We introduce new modules of the ARP/wARP suite which will lead to the automatic generation of models with higher completeness. A docking algorithm is used to assign each main chain fragment to the available amino-acid sequence and thus assign the amino acid type information to each residue of the main chain. The latest version of the algorithm is able to perform in the presence of NCS and is able to derive the NCS operators mapping each copy of the molecule to another. After sequence assignment the side chain are constructed and the best rotamers are fitted. Finally, the side chains are refined using torsion angle parametrisation and a pseudo real space fitting target. To incorporate anti-bumping restraints the refined electron density map is altered in such a way that restraints are included in the real space correlation computation. At this stage short poorly defined loops can be modelled using an exhaustive search algorithm whose cost is greatly lowered by the knowledge of the start and end point of the loop.

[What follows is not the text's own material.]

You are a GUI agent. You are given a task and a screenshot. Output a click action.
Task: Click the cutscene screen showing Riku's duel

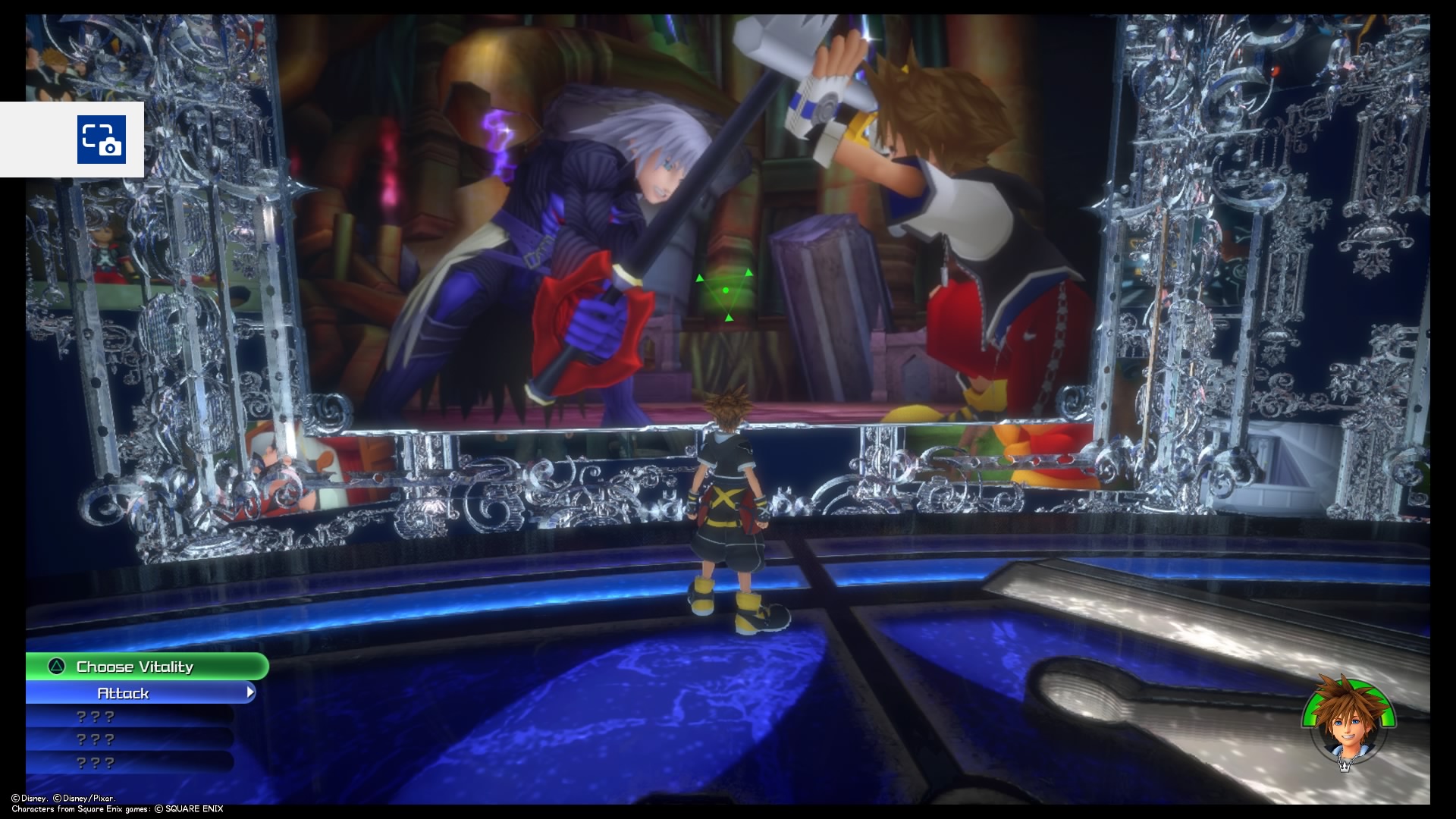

These algorithms are implemented in a way that they perform fast enough to be used in an iterative way, each being called as soon as they can provide some significant improvement of the current model rather than just at the last cycle, enabling ARP/wARP to work on even poorer data than in the current version. In this respect we will use information provided by novel statistical validation tools (developed by G. Kleywegt based on the EDS server) to discriminate between the part of the model that should be rebuilt and the part for which rebuilding is no more necessary.